Assignment:
Please transcribe the entries that follow exactly as they stand, skipping each picture.

++++++

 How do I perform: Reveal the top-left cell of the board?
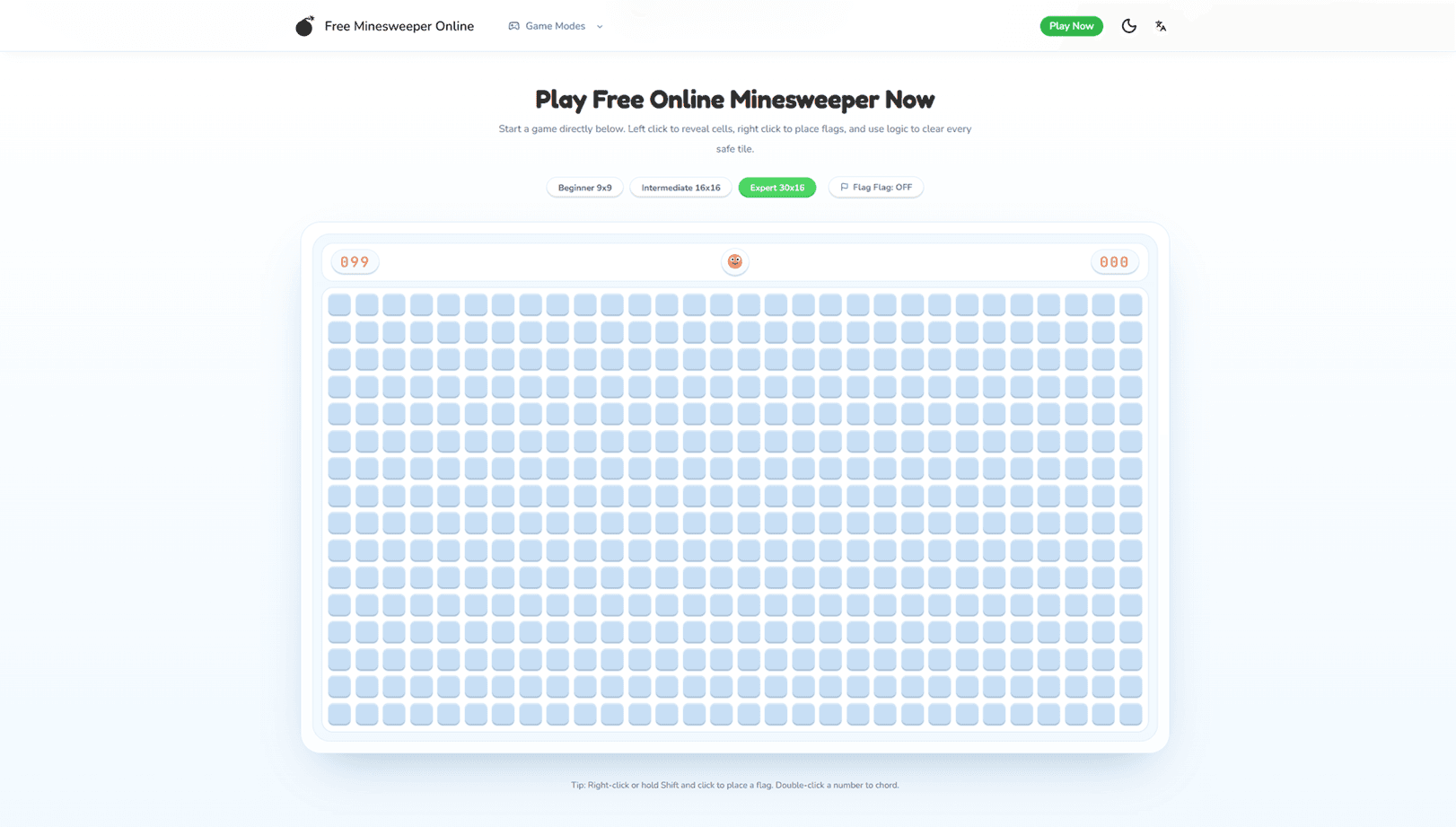[339, 304]
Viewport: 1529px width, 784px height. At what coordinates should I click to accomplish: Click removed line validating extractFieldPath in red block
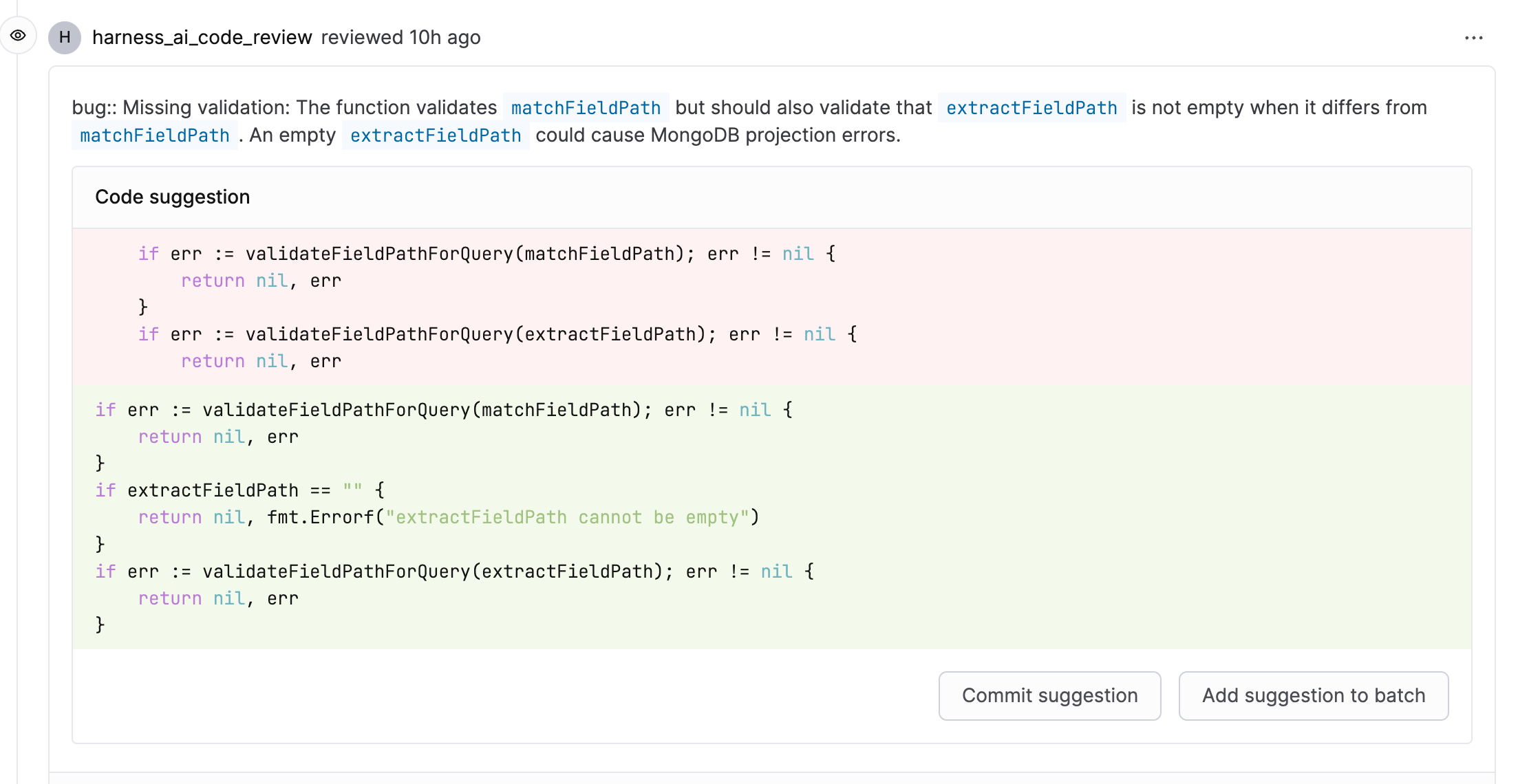pos(497,335)
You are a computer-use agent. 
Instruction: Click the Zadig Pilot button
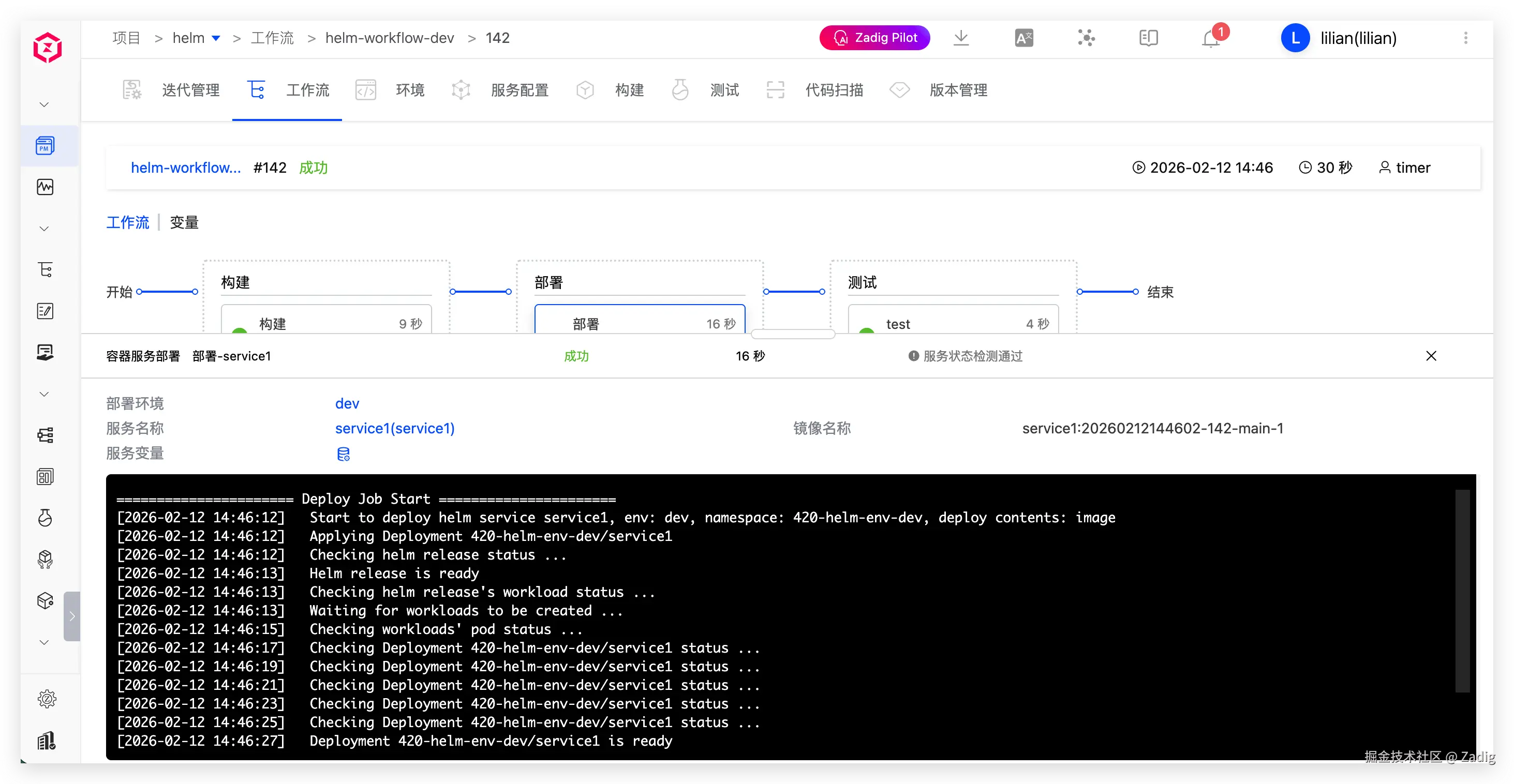click(874, 38)
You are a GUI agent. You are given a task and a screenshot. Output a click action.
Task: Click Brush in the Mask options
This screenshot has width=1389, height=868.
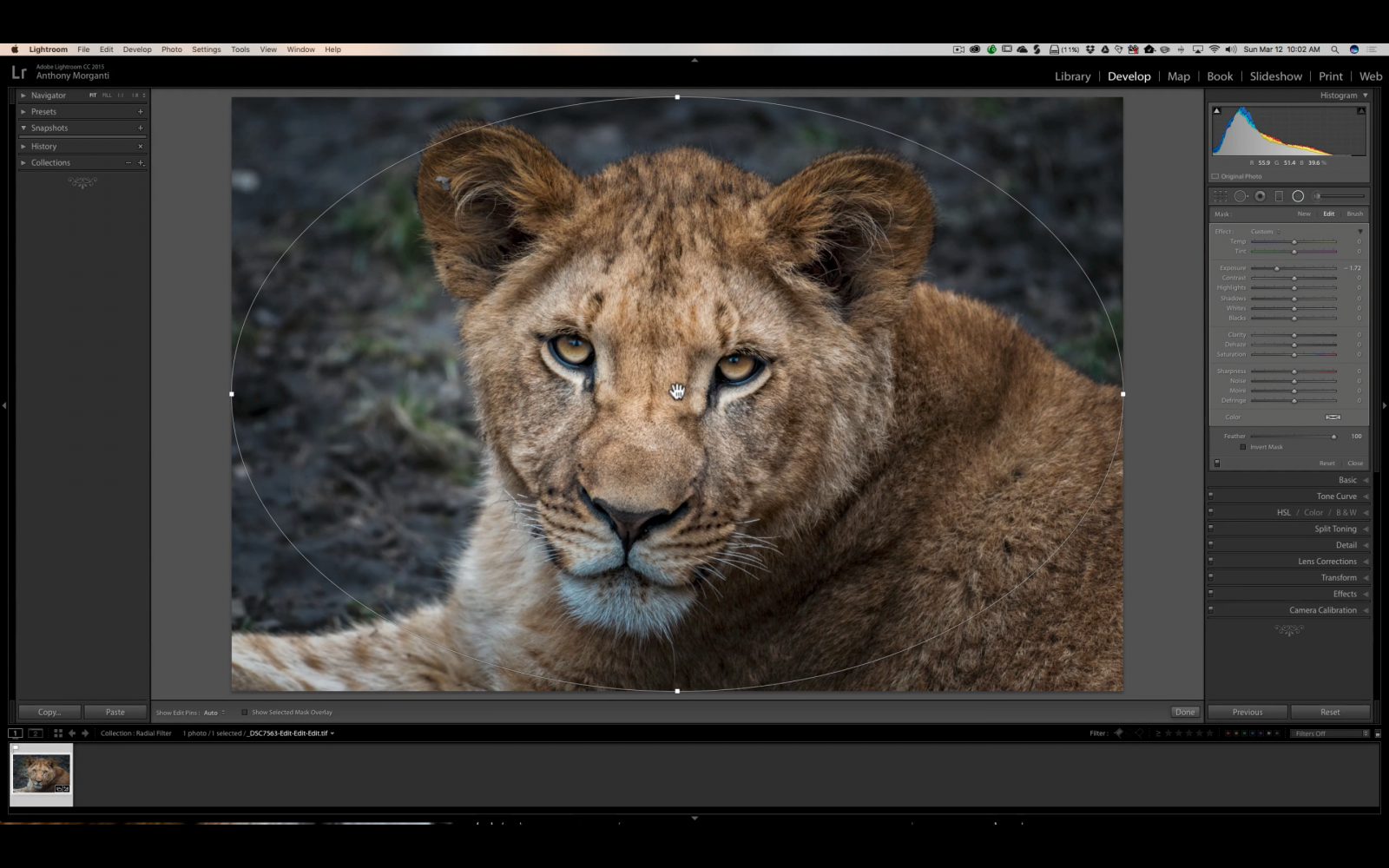pyautogui.click(x=1353, y=214)
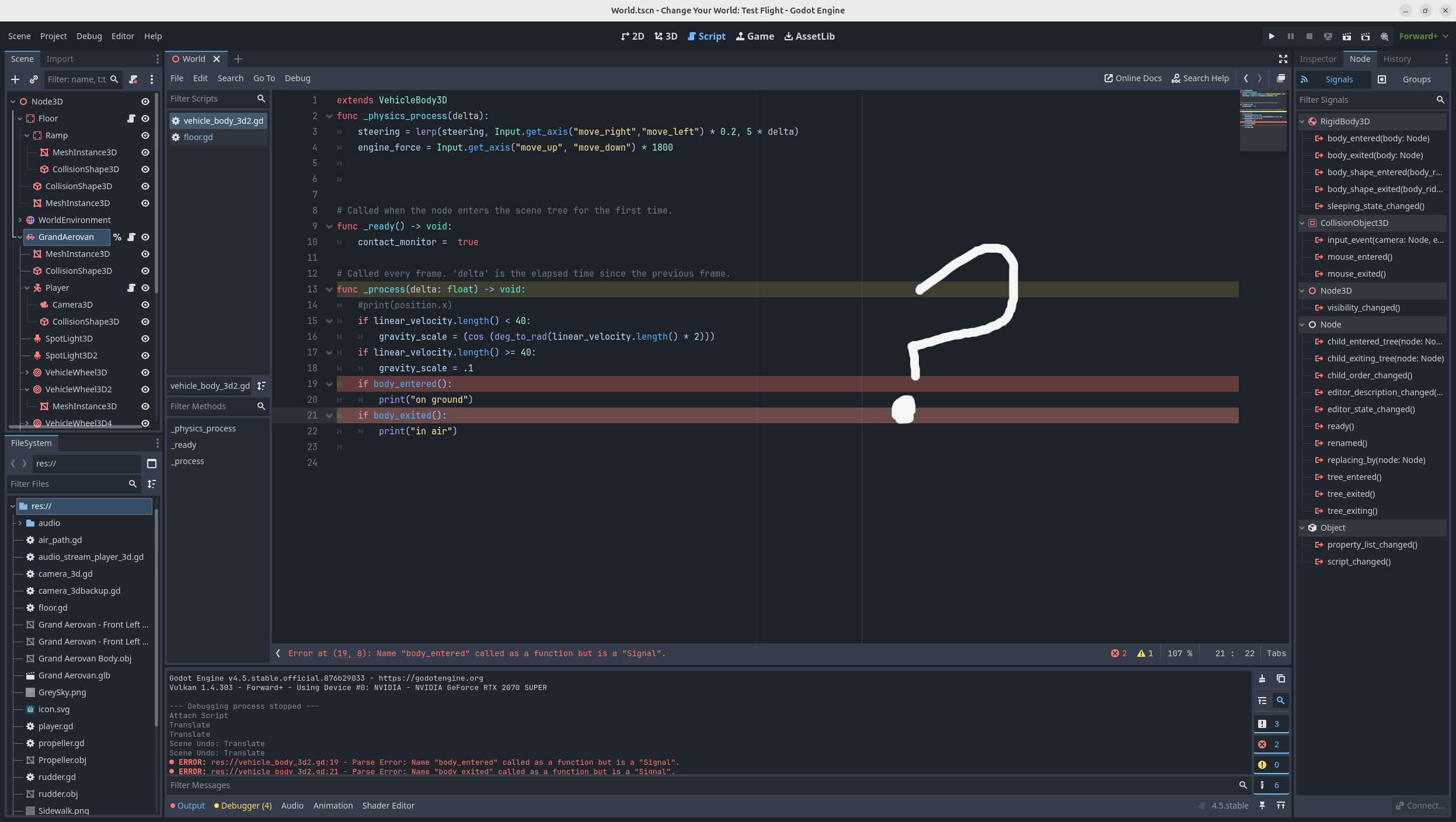Open the Forward+ renderer dropdown
The image size is (1456, 822).
pyautogui.click(x=1423, y=36)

++++++

Solution:
 How do I perform: Reveal the top-left cell of the board?
[339, 304]
Viewport: 1529px width, 784px height. At what coordinates should I click to accomplish: Click removed line validating extractFieldPath in red block
pos(497,335)
You are a computer-use agent. 
Instruction: Click the Zadig Pilot button
click(874, 38)
You are a GUI agent. You are given a task and a screenshot. Output a click action.
Task: Click Brush in the Mask options
This screenshot has width=1389, height=868.
pyautogui.click(x=1353, y=214)
Open the Forward+ renderer dropdown
The image size is (1456, 822).
pyautogui.click(x=1423, y=36)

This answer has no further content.